Friday 18 March 2016

At the Bank

This afternoon, I went to the bank to pick up some cash from one of the machines in the foyer. A few people were queuing for the clerks where the foyer leads into the bank's main floor. At the end of the queue was an African woman, rather small, headscarf, mismatched outfit with long skirt and roomy cardigan - instantly recognizable as one of the 1 million refugees that have come to Germany during the year 2015.
She turned round a few times and looked at me and the others  who, like me, were using the cash machines. After one more look at me - I had finished by now and was about to leave - she approached me, a bank card in her outstretched hand, and asked in broken German "Bitte helfen?" ("Please help?").

In a mix of English and German, we established that she wanted to draw cash from her account and didn't know how to operate the machines, and so I showed her what to do.
When the choice of amount to withdraw came up, the smallest sum on the menu was 25 €. She pressed that button, and a message popped up, saying that there weren't enough funds on the account; the maximum amount possible was 20 €.
I told her what the message said, and she nodded and pressed "confirm" in order to get the 20 €. She smiled and nodded some more and repeated "Danke, dankeschön!" a few times. I smiled back and left.


And began to feel uneasy. An inner voice told me to turn round again and give the poor woman some of the cash I had just withdrawn. A second inner voice warned me that I had no idea how she would react - would she be offended, because she had so clearly not been begging for money, only for help with the machine?
I must admit that cowardice won, and I left the building without doing anything more for the woman.

Walking home, I reflected at how different our lives were - certainly not only in terms of money, but probably under every aspect imaginable.

When I had been getting cash from the machine minutes before her, of course I had been offered the same choice of amounts to take out. My decision was only based on my general dislike of carrying much cash around, not on limited funds.
I had been buying stuff in town without thinking much about their price - she most likely had to be very careful with those 20 €, to make them stretch as far as possible.

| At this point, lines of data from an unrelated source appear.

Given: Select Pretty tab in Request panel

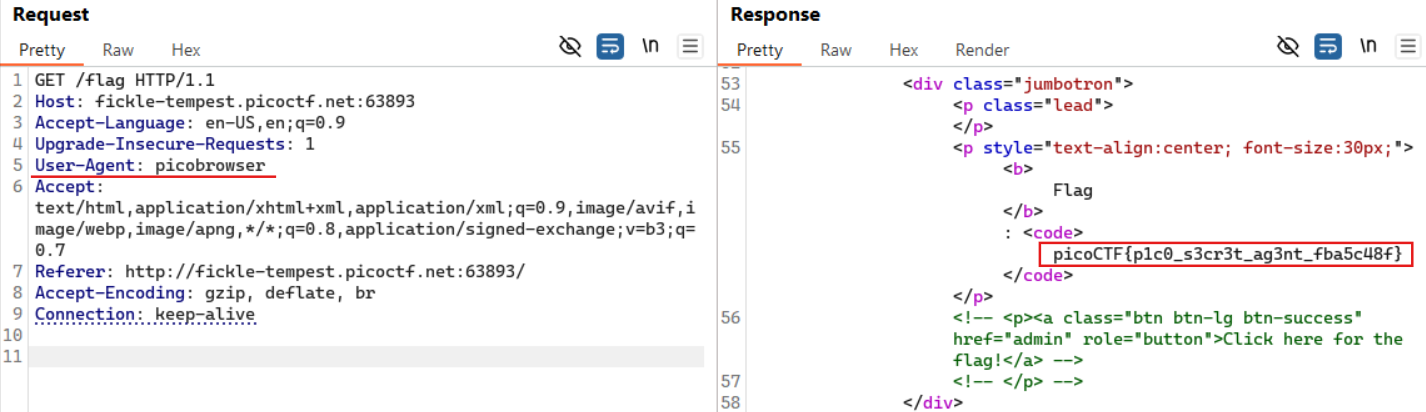Looking at the screenshot, I should point(42,50).
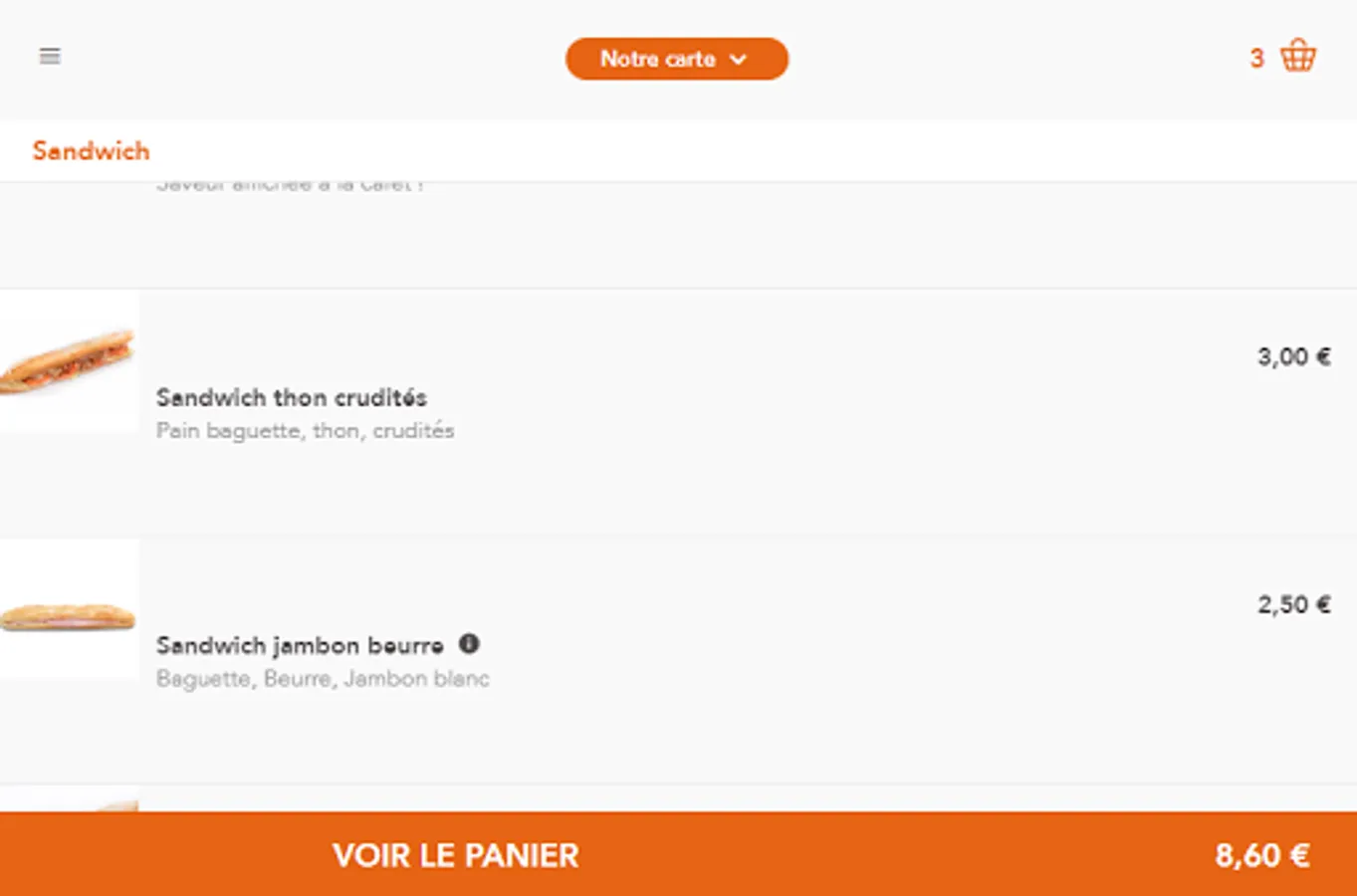Click the cut-off description text under the Sandwich header
This screenshot has width=1357, height=896.
coord(290,186)
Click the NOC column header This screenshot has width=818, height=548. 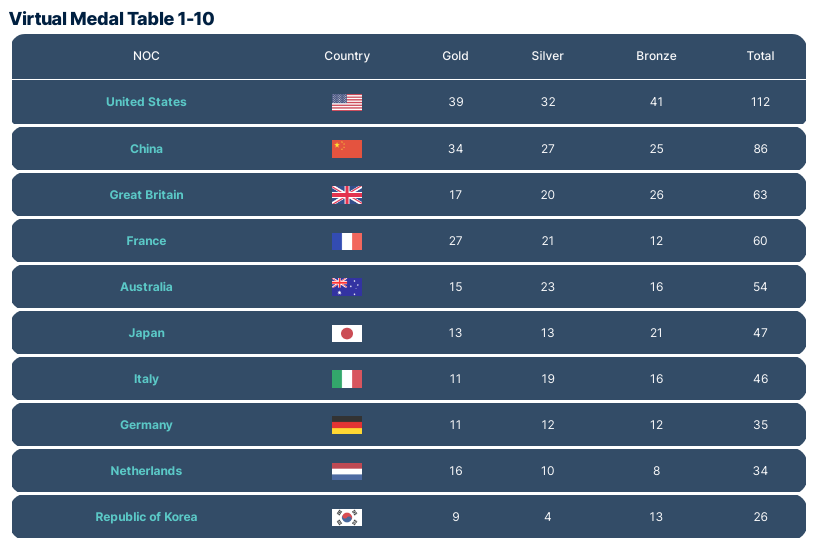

I am not rich, but I am not poor, either. It is safe to say that I am working middle-class; I have a job that I like and which pays reasonably well. Nearly half of what I earn goes off as taxes and to "the State" in its various functions. I live in my own flat (still largely owned by the bank, of course, but eventually, it will be properly mine). When I feel like it, I can buy myself stuff that I don't really need, simply because I like it. And as for the things I need, such as food, electricity and heating, I can pay for them without having to sacrifice anything else. If I were so inclined, I could travel more than the one Yorkshire holiday I go on every year. Yes, I am comfortably well-off - it hasn't always been so, and I feel very grateful for not living as precariously close to the limits of my personal finances anymore.
So, a 20-€-note would not have hurt me. Would it have hurt her? Proably not. I am a coward sometimes.

37 comments:

  1. That's a tough one. Your analysis of the likely differences is probably bang-on - and you have to ask yourself how far 20 Euros go in a supermarket. But I think you did the right thing. There is so much tragedy in the world, I suspect none of it of your making. The refugee crisis is horrendous - particularly with regard to Syria - and I personally believe we in the West have made it worse. But you can't bail everyone out. At least she met a kind woman who, by helping, made her feel welcome in a place that is strange to her.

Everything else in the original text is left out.